Haiti collapses between violence and violation of human rights
Hundreds of Haitians yesterday continued the protests in different locations of that troubled country, in repudiation of the rise in fuel prices.
Santo Domingo, DR
Crisis, protests, violence, and massive violation of fundamental rights, form a sequence of manifest events in the daily life of Haitians punctually collected in the records of human rights watchdogs on a global scale.
As of this month, the documented figures of human rights violations in Haiti are impressive, painting a terrifying picture of the human pain that oppresses these people.
The blame is shared between the government, politicians, and criminal gangs that control large parts of the country.
In recent months, the wave of gang violence has killed hundreds of people, deepening the country’s political and human rights crisis, according to Human Rights Watch.
According to a United Nations report, gangs have kidnapped and killed hundreds of people in the capital Port-au-Prince since early July.
According to the UN Office in Haiti, 540 people were kidnapped and more than 780 killed between January and May.
And in the last five months of 2021, 396 people were kidnapped and 668 killed.
In the first week of last July, an alliance of dangerous gangs attacked the Nan Brooklyn neighborhood in Cité Soleil, Port-au-Prince, killing at least 300 people, 21 of them burned to death. According to the National Network for the Defense of Human Rights, many are missing a local human rights organization.

- **Problem**: Reproduce the Haiti article word for word, starting at "And in the last" and continuing down to "human rights organization.".

- **Stored data**:
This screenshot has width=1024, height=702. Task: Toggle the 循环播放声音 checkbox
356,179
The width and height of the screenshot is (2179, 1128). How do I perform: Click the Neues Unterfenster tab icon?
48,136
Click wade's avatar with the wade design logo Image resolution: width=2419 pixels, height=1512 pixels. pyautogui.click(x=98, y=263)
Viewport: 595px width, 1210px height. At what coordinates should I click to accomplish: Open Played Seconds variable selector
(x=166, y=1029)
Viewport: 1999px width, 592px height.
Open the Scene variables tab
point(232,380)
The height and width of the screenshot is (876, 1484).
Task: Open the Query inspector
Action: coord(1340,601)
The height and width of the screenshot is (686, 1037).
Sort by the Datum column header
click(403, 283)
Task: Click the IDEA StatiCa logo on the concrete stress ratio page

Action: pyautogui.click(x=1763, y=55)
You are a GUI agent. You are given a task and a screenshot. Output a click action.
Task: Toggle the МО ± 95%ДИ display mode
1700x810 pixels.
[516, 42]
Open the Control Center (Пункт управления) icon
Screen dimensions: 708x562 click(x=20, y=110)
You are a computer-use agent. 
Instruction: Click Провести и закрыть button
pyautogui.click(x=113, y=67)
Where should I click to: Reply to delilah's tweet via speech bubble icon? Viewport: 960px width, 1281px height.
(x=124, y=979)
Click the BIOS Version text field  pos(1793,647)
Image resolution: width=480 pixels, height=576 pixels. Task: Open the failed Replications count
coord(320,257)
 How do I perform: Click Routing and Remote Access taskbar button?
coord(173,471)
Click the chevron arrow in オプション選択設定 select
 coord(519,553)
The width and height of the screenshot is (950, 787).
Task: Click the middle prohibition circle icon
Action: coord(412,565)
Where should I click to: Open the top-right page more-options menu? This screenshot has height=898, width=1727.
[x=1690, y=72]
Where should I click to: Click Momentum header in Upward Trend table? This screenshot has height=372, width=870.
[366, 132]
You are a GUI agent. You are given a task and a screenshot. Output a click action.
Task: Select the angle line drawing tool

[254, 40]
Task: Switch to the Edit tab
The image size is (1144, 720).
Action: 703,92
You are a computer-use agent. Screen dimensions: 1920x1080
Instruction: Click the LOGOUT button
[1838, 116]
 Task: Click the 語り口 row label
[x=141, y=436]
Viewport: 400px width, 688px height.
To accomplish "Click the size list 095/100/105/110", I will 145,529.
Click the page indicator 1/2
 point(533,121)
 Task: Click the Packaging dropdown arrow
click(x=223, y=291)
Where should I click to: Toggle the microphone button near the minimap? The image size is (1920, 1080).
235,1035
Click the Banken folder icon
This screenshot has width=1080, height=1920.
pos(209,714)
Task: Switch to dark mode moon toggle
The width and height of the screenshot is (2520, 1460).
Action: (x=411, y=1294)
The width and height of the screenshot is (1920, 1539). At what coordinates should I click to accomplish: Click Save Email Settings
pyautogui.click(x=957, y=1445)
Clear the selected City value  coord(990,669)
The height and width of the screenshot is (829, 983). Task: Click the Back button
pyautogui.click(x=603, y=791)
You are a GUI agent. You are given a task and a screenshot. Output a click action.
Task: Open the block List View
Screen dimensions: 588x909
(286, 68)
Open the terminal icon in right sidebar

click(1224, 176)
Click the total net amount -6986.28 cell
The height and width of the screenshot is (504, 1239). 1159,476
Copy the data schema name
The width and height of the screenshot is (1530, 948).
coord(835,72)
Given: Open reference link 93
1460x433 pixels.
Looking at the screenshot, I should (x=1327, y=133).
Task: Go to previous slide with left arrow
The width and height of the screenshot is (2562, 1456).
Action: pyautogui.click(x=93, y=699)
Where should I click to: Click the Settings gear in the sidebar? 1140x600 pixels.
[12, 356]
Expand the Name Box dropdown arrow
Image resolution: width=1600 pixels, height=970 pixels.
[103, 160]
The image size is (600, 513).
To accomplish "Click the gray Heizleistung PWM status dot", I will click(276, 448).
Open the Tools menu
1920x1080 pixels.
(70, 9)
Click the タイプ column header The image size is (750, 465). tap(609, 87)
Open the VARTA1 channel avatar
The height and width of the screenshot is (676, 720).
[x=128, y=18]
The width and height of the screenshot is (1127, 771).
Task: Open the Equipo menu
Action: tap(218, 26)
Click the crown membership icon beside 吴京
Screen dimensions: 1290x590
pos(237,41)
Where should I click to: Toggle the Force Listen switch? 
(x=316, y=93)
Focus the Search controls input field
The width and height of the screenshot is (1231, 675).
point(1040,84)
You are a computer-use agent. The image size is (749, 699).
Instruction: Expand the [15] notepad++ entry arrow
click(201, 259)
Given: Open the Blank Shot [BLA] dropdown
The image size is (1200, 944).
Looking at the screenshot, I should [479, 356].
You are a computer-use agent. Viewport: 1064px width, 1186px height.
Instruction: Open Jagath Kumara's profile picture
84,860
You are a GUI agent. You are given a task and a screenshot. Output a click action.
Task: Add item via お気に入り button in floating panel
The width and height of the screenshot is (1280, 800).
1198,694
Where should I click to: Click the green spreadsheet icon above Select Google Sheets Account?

- **Exercise response**:
And in the last five months of 2021, 396 people were kidnapped and 668 killed.
In the first week of last July, an alliance of dangerous gangs attacked the Nan Brooklyn neighborhood in Cité Soleil, Port-au-Prince, killing at least 300 people, 21 of them burned to death. According to the National Network for the Defense of Human Rights, many are missing a local human rights organization.